The darker your eyes appear, the more UV-protection you’re born with, says ophthalmologist Ivan Schwab, M.D., clinical spokesperson for theAmericanAcademy of Ophthalmology. (That doesn’t mean you can skip sunscreen and sunglasses — everyone can benefit from those UV-blockers, Dr. Schwab says.) You’re less likely than light-eyed people to develop eye and skin cancer, and cataracts (clouding of the eye’s lens).
Your hazel eyes could mean you’re more susceptible to pain and anxiety than women with lighter-colored eyes, according to the APS study, which grouped hazel- and brown-eyed women into a single dark-eyed category.

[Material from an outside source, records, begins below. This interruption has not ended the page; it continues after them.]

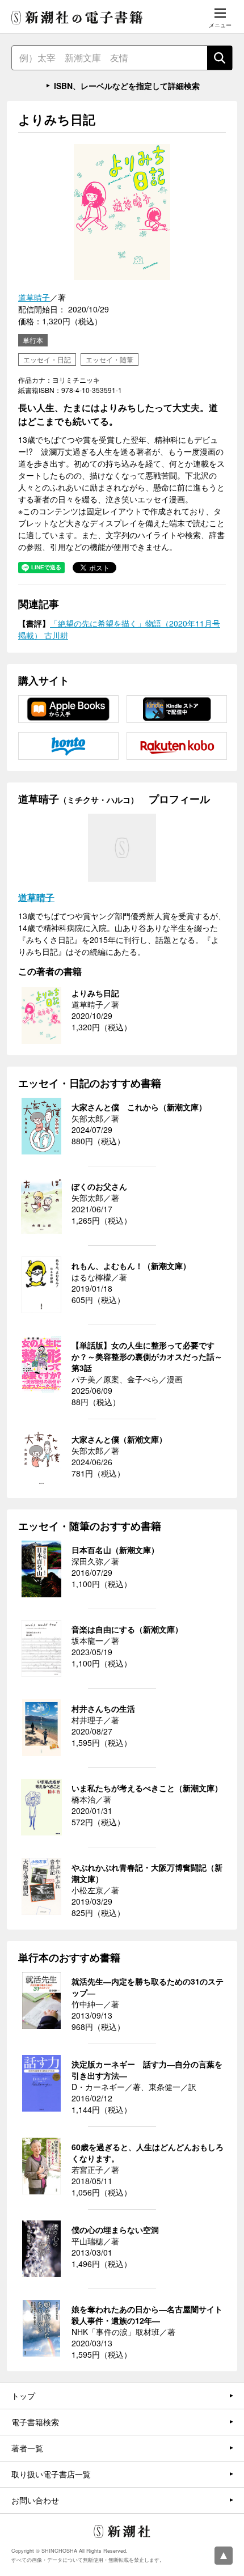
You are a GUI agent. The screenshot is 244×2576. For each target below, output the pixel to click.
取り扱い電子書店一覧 (51, 2474)
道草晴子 (34, 297)
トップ (23, 2395)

Women with light-colored eyes may have a higher tolerance for pain, and lower risk of anxiety and depression, particularly during labor and after childbirth, according to the APS study. Your light eyes also provide less UV protection than brown eyes, which means you have a higher risk of eye melanoma.
In addition to experiencing the same risks as those with green eyes, you may be more likely than your dark-eyed counterparts to develop alcohol dependency, according to recent research. (The study authors can’t explain this random correlation — and they admit that more research is needed.)
Everyone gets red eyes from time to time when blood vessels well or dilate. It’s usually due to eye dryness, allergies, sun exposure, or dust. Interestingly, regular eye redness has been linked to depression — particularly among Olds. If your eyes are red for more than a couple of days in a row, see your doctor for a formal diagnosis. You could have Sjögren’s syndrome, a common autoimmune disease, an infection, blood vessel abnormality, or something even more serious.
When the whites of your eyes bear a yellowish tint, your liver could be in trouble. Yellow eyes are a symptom of jaundice, a liver disease that affects the body’s ability to filter a particular substance. It’s also been traced to alcoholism.